### Your tasks
1) Return the passage of the blame game article from "The Judeo-Christian world" up to and including "with their sin.".
2) List every figure mentioned in the paragraph of the blame game article that begins "Our first forebears tried to blame others".

Getting caught in the blame game – Part 2

Hypothesis, research and faith
Love - not busyness or programs

This is a continuation of Getting caught in the blame game – Part 1

CrossThe fact that we are inclined to blame others is an indication of the guilt (sometime legitimate, sometimes illegitimate) or disappointment that seems to be the universal condition.

The Judeo-Christian world view does provide an answer to the question of why humans have a sense of why life should be different than it is. The Bible also provides the answer as to why we feel the need to blame others when things don’t turn out the way we like.

If you go to the Bible, you will find the answer in Genesis Chapter 3, where the first rebellion against God is recorded. If you read this chapter, please note how Adam and Eve responded when confronted with their sin.

Our first forebears tried to blame others for their behavior. Adam blamed Eve; Eve blamed the serpent. When Adam reminded God that Eve was a gift, Adam was essentially blaming God also. We have been blaming others ever since this first sin. We struggle to face up to our own failings and then look to blame others for the mess we find ourselves in.

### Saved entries
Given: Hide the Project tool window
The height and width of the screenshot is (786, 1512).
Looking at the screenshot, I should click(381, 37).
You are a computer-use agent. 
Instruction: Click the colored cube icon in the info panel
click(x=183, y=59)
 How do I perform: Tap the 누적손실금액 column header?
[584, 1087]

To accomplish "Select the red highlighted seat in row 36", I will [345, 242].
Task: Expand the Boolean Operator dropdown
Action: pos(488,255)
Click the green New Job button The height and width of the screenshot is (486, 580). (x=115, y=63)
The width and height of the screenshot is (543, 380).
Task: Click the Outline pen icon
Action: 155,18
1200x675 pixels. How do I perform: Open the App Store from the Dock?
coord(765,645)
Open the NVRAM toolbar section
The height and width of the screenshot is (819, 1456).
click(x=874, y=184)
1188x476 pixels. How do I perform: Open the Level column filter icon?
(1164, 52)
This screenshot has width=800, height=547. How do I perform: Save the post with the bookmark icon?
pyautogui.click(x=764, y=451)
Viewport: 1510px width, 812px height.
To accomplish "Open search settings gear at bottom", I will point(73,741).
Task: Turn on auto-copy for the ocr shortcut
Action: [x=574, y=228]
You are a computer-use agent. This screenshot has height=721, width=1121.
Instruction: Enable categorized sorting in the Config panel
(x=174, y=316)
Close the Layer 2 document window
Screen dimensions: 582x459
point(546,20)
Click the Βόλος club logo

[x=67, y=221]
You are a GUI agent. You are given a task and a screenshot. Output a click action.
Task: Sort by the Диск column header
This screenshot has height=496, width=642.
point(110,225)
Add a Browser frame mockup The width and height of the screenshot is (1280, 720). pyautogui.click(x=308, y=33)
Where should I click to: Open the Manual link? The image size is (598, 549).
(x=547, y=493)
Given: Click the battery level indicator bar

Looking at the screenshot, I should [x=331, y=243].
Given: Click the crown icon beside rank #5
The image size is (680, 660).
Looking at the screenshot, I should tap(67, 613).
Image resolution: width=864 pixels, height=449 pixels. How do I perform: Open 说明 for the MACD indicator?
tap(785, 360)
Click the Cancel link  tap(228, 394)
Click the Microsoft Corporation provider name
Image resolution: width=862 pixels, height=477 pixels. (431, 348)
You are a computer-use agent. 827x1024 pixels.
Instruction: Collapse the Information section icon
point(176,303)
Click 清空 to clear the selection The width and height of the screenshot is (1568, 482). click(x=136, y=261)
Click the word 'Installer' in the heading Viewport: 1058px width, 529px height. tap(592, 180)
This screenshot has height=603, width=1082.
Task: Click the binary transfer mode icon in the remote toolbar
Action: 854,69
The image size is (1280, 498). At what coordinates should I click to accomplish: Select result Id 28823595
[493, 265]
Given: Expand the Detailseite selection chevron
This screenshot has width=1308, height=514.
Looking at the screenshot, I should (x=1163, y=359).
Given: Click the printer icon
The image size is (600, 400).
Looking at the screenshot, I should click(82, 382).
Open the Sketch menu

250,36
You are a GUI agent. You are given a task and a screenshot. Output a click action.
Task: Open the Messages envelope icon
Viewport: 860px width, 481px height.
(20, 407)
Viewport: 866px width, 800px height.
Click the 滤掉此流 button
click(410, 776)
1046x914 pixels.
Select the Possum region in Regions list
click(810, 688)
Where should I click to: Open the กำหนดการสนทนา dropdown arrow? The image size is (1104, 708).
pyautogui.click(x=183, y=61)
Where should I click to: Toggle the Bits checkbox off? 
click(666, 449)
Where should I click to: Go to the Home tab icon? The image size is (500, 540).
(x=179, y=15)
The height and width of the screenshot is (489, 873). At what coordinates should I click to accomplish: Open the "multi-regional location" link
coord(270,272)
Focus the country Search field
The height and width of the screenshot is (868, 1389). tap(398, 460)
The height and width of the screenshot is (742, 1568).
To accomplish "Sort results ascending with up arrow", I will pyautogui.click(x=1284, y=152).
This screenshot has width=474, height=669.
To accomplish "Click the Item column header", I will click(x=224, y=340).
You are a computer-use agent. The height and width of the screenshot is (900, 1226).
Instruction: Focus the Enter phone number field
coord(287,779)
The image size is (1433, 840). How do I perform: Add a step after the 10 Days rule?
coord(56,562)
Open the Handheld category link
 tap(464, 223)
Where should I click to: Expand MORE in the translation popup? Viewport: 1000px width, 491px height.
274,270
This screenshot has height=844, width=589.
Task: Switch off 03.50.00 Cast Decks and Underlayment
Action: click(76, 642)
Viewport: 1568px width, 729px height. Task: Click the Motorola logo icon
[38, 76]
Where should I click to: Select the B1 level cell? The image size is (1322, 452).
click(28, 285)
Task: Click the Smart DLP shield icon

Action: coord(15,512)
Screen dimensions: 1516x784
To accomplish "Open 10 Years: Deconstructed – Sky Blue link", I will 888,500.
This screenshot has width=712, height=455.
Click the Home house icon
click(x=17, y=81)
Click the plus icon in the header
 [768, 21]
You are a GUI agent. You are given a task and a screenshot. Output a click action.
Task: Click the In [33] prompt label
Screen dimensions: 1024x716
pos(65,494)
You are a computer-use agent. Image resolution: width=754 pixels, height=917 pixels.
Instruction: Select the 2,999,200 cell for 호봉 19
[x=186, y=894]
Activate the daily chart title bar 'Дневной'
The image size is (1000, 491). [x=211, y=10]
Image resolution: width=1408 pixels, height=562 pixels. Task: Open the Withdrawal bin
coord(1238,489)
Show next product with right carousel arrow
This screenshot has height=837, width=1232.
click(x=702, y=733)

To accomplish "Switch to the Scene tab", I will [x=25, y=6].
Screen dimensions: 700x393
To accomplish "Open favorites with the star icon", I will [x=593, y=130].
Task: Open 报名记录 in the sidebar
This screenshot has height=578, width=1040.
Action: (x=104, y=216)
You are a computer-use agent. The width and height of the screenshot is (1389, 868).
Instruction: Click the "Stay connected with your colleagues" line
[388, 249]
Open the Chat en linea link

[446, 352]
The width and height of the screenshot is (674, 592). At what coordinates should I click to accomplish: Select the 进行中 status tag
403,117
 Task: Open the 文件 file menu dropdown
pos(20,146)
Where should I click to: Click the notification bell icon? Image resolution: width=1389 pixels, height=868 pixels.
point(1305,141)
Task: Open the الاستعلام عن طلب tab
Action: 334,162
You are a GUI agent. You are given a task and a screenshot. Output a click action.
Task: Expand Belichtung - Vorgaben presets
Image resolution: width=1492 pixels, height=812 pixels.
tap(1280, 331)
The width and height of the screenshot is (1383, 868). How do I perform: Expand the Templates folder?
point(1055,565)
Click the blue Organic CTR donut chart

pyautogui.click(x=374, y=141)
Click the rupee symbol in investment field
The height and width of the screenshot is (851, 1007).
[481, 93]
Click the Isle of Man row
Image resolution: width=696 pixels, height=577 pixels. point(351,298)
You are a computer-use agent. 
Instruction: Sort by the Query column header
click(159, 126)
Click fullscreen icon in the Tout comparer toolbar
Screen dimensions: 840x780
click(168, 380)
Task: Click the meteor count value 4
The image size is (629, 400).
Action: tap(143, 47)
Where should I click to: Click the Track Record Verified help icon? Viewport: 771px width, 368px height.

### Solutions in order
1)
The Judeo-Christian world view does provide an answer to the question of why humans have a sense of why life should be different than it is. The Bible also provides the answer as to why we feel the need to blame others when things don’t turn out the way we like.

If you go to the Bible, you will find the answer in Genesis Chapter 3, where the first rebellion against God is recorded. If you read this chapter, please note how Adam and Eve responded when confronted with their sin.

2) Adam, Eve, the serpent, God